[START OF Data supplied]
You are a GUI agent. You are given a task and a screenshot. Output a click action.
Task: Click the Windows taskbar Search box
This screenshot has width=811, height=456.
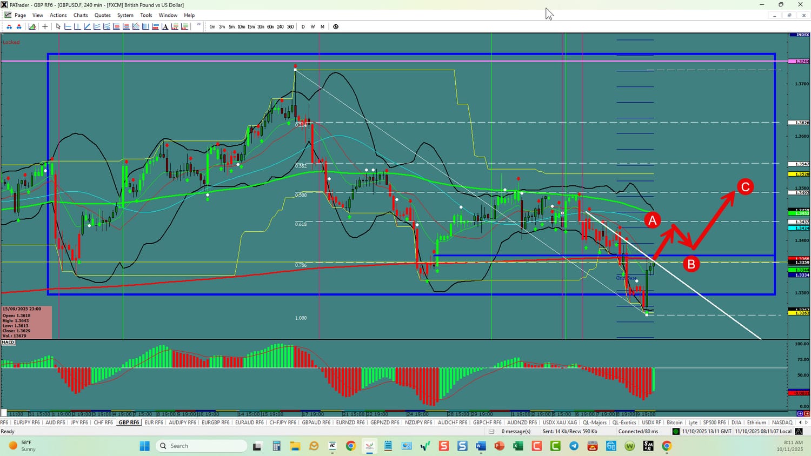[x=201, y=446]
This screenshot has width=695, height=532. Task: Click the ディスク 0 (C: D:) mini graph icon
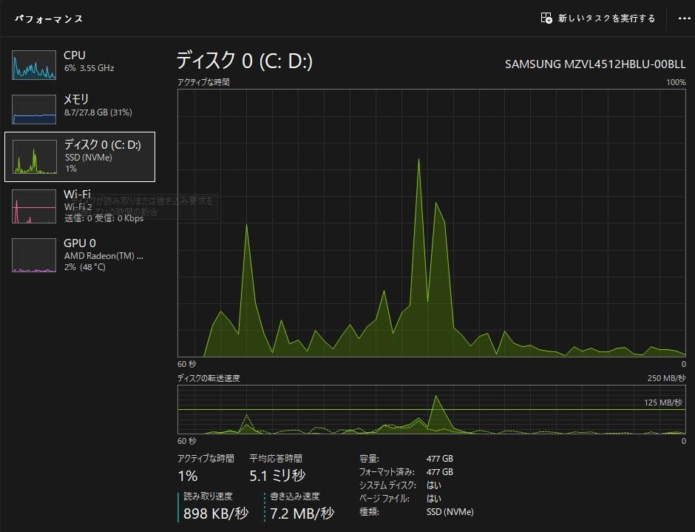point(33,155)
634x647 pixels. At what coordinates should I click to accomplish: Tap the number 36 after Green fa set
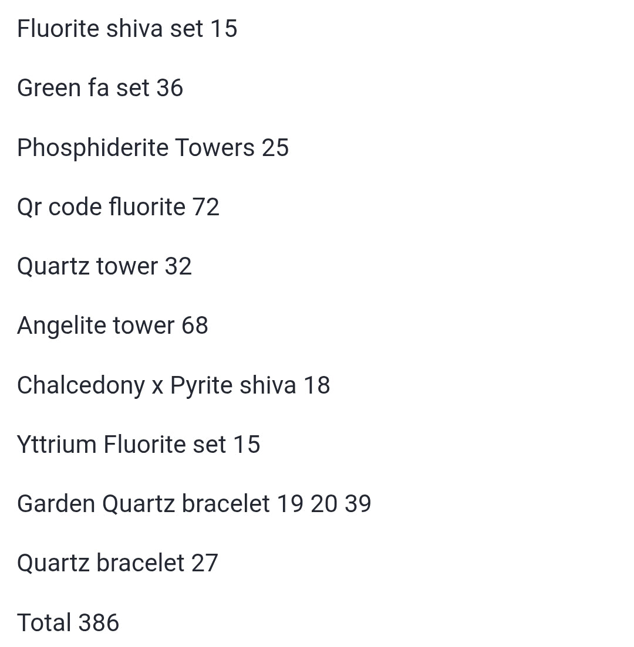tap(170, 88)
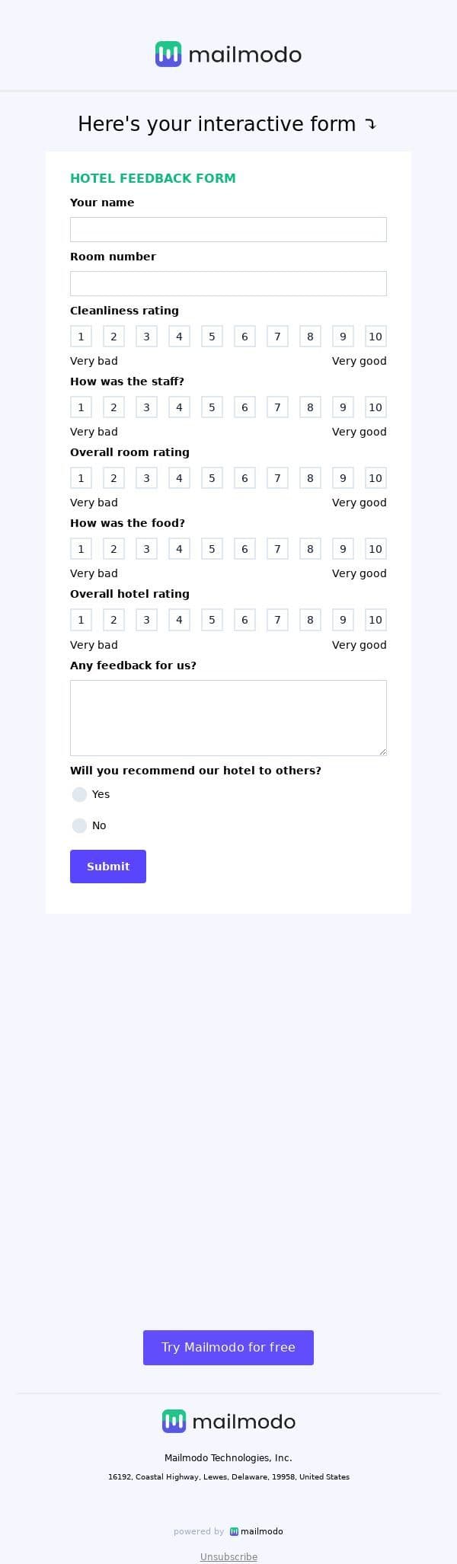The height and width of the screenshot is (1564, 457).
Task: Focus the Your name text field
Action: (229, 230)
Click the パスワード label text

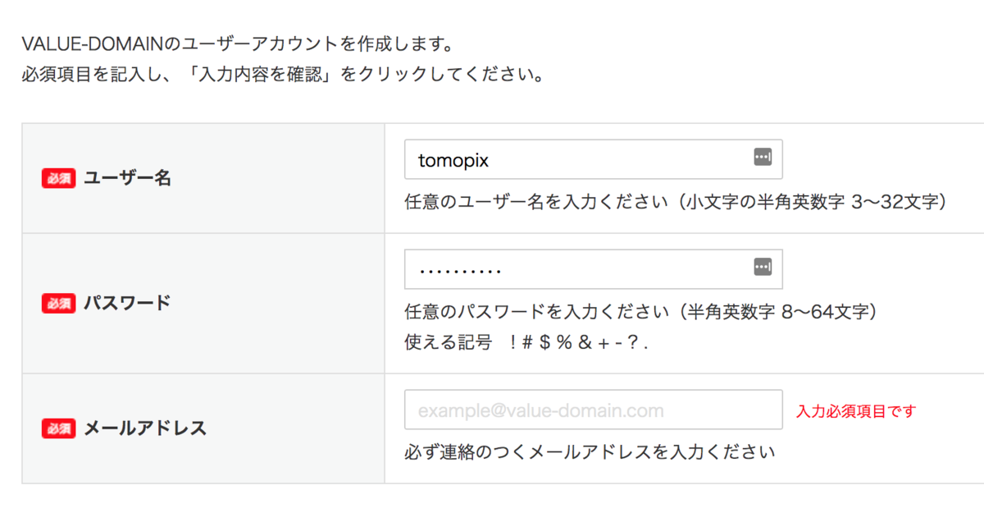[x=127, y=303]
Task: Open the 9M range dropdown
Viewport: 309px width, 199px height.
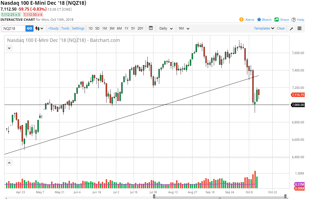Action: click(184, 28)

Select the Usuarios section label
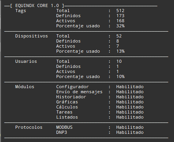pos(26,61)
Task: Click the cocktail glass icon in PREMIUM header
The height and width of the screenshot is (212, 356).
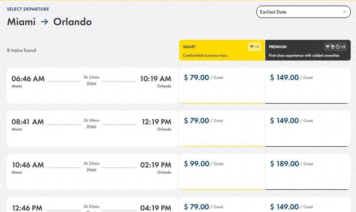Action: tap(333, 47)
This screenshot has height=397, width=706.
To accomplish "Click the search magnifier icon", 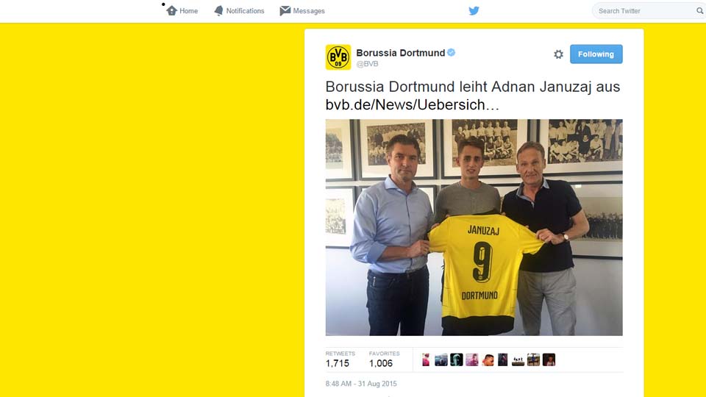I will point(699,11).
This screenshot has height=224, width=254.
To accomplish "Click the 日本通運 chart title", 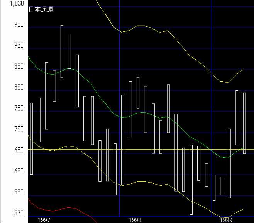I will click(x=41, y=10).
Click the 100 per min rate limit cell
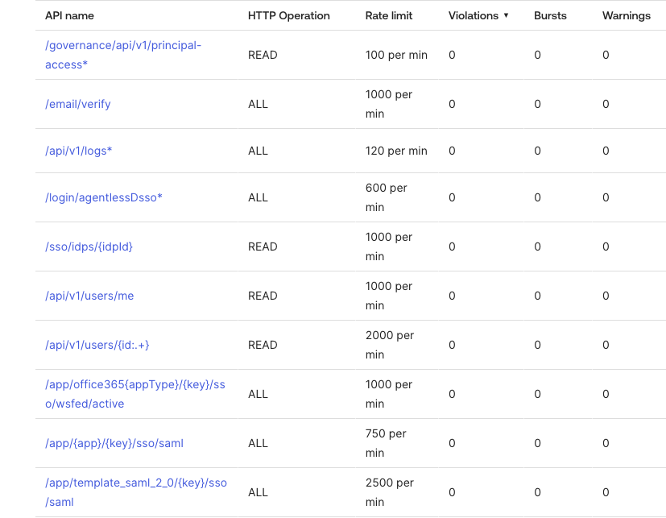Image resolution: width=666 pixels, height=518 pixels. tap(396, 55)
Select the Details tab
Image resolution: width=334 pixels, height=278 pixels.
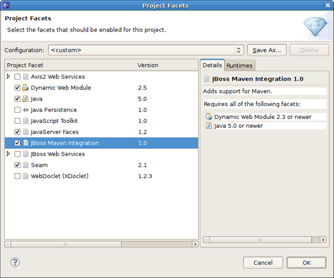[212, 65]
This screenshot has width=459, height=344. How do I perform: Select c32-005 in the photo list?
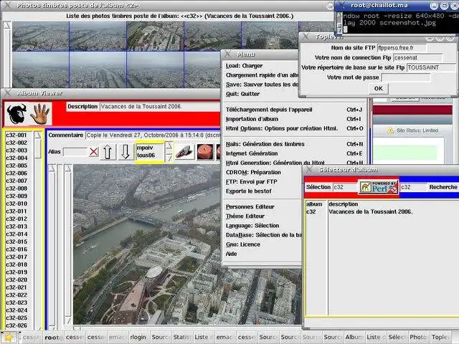coord(16,166)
[END OF Data supplied]
[Goal of the exercise]: Give back the entries unchanged, from the first line down to the line with "point(33,155)", both included. Leave the pictures out.

[Final result]:
You are a GUI agent. You are given a task and a screenshot. Output a click action.
Task: Click the Windows taskbar Search box
This screenshot has width=811, height=456.
[x=201, y=446]
This screenshot has width=695, height=532. Task: Click the ディスク 0 (C: D:) mini graph icon
point(33,155)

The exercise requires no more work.